Pixel coordinate grounding data
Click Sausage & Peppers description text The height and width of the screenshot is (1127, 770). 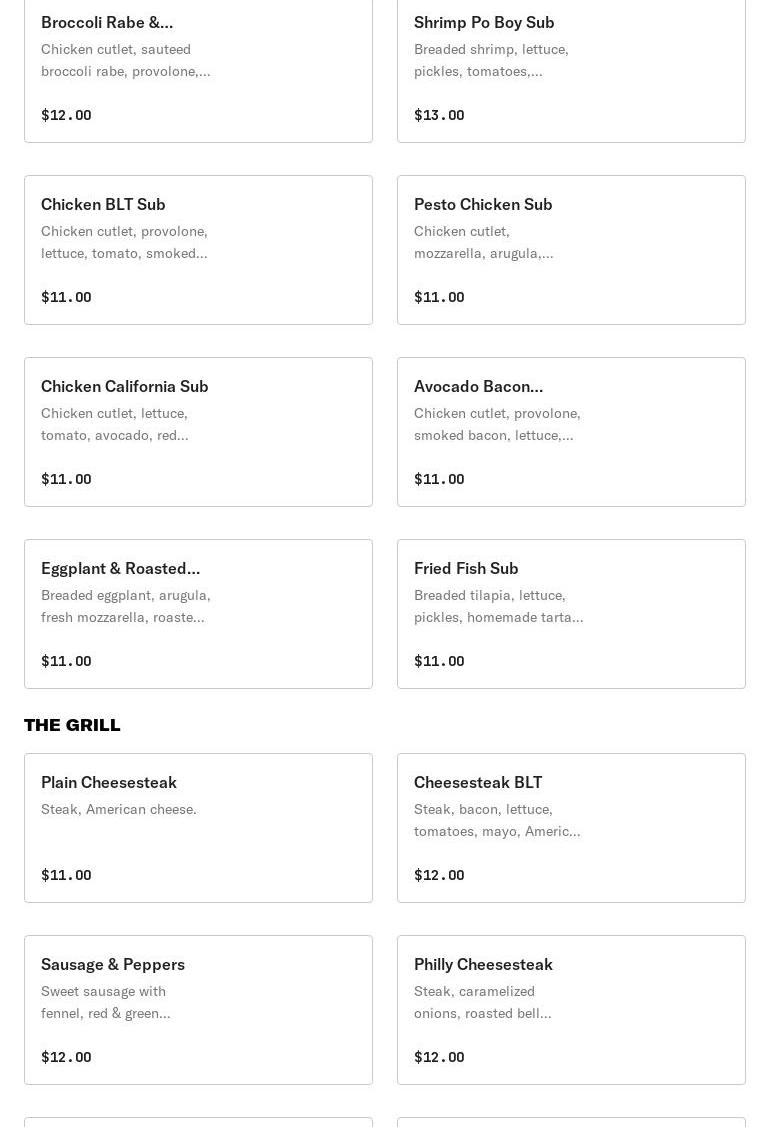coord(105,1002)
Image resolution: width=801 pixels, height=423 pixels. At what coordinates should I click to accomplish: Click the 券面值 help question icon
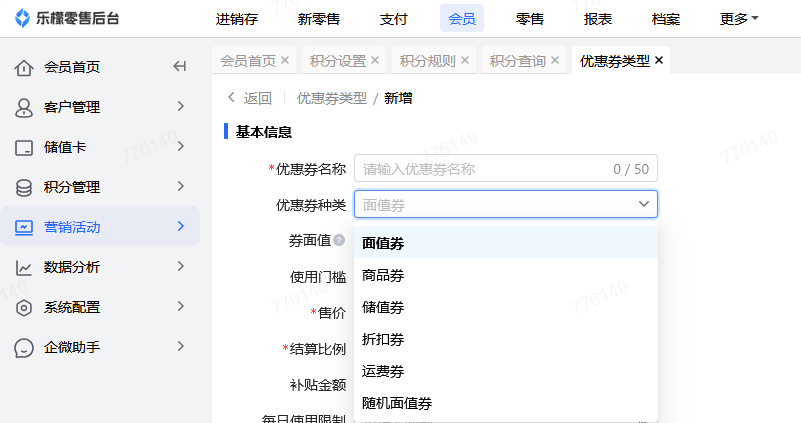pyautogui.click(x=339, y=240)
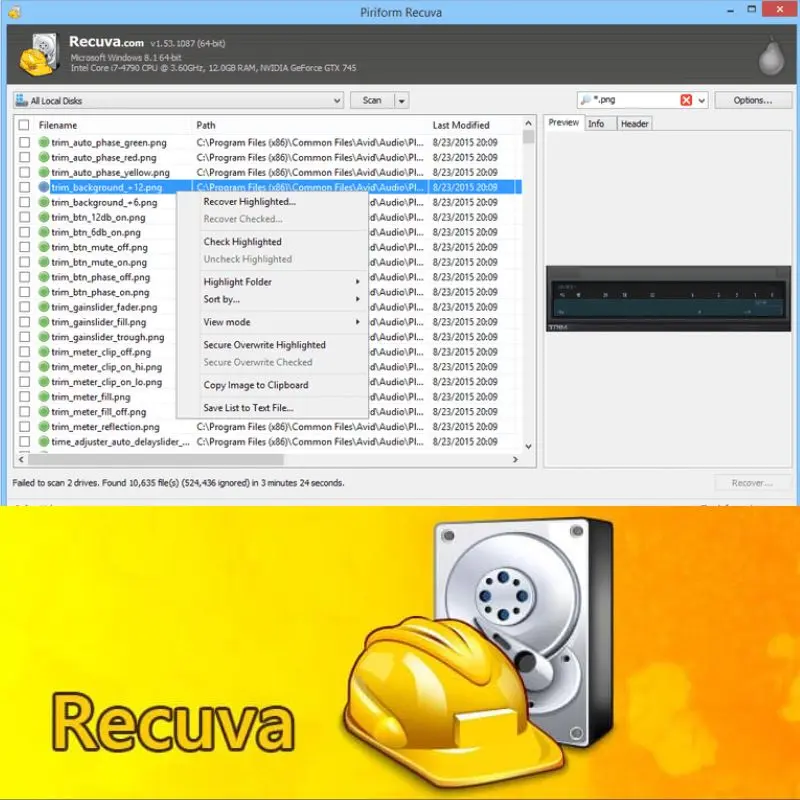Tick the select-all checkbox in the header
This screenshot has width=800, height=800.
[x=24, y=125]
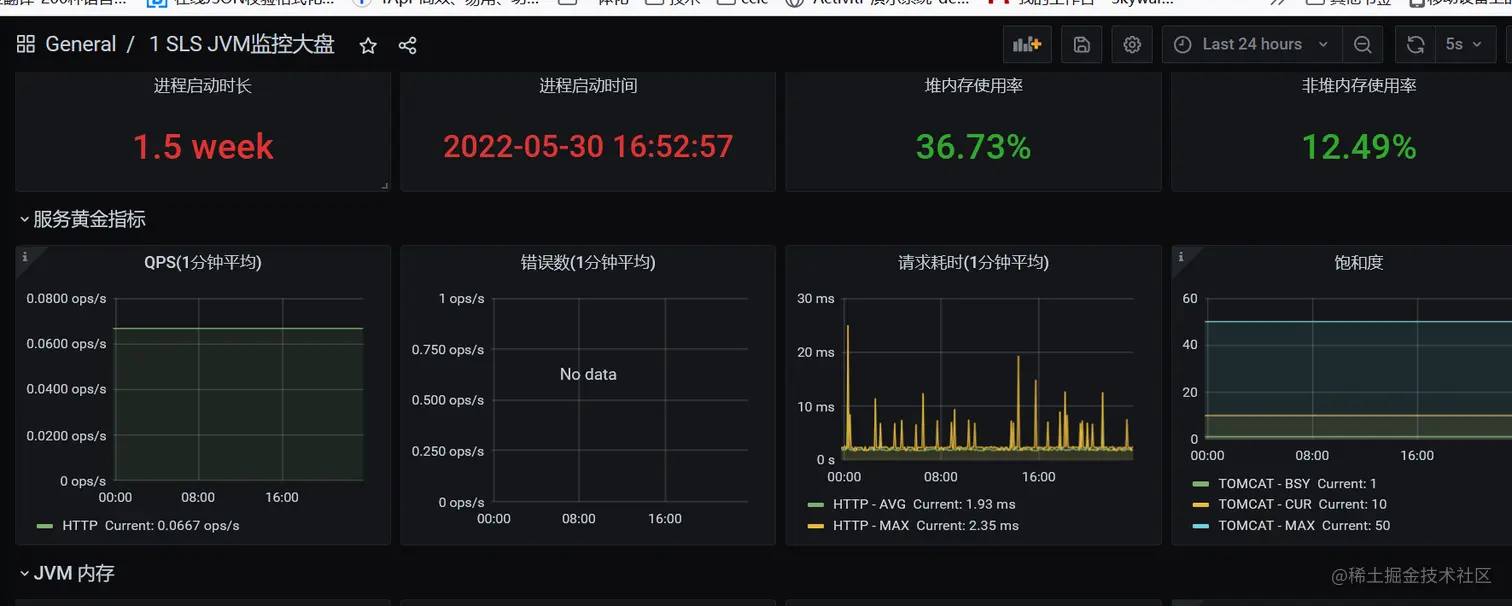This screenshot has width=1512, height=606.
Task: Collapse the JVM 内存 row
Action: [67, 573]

__What is expected__: With the pictures left out, transcribe exactly the lines from the line holding "Image resolution: width=801" through the closing line of the entries.

__Response__:
Image resolution: width=801 pixels, height=423 pixels. At what coordinates should I click to accomplish: Click the 券面值 help question icon
pyautogui.click(x=339, y=240)
Tick the select-all checkbox in the header
This screenshot has width=800, height=800.
[x=24, y=125]
This screenshot has width=1512, height=606.
Task: Collapse the JVM 内存 row
Action: [67, 573]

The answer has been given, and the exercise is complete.